What you should do>
Can you copy out the records below word for word, from their first line through the line holding "tap(347, 205)", inclusive?

·····

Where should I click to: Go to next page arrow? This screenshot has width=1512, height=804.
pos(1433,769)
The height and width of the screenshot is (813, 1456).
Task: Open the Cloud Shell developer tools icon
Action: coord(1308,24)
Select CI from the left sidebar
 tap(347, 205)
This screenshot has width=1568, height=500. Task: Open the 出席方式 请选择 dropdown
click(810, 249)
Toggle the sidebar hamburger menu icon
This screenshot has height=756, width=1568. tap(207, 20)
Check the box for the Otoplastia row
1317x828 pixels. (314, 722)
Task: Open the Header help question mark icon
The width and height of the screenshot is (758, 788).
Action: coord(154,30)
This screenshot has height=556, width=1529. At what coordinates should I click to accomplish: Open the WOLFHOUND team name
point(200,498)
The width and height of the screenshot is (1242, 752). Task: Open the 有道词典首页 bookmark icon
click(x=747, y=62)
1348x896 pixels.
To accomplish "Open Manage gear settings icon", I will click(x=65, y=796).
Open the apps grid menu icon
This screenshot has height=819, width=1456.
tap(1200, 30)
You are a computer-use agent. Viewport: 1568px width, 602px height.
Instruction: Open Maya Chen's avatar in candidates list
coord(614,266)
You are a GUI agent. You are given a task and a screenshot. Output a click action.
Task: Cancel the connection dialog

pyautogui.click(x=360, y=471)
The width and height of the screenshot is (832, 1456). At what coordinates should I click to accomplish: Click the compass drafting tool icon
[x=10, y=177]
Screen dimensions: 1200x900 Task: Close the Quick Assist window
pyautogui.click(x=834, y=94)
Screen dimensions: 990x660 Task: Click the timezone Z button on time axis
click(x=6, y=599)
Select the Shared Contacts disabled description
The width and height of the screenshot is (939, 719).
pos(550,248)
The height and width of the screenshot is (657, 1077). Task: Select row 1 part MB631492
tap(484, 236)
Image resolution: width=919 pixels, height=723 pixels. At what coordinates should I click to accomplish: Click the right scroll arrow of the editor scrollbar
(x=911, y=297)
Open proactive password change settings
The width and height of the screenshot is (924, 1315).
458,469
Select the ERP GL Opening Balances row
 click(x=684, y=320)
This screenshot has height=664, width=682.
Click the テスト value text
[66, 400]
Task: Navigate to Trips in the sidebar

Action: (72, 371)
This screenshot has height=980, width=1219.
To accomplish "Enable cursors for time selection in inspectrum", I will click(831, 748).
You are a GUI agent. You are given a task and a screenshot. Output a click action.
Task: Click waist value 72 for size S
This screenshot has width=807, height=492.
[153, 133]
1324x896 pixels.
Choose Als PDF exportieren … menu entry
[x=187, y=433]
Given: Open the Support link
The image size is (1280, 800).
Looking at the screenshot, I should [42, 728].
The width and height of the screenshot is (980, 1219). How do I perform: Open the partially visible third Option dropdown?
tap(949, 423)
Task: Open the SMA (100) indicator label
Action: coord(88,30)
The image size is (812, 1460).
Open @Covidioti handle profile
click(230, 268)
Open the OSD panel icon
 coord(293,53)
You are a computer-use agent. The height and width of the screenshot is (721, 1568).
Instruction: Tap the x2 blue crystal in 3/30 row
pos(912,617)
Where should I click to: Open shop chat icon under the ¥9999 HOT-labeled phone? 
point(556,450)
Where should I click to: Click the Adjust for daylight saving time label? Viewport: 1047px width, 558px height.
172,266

·····

Solution>
Where should I click to: Go to next page arrow? This screenshot has width=1512, height=804.
pos(1433,769)
The height and width of the screenshot is (813, 1456).
Task: Open the Cloud Shell developer tools icon
Action: coord(1308,24)
Select CI from the left sidebar
 tap(347, 205)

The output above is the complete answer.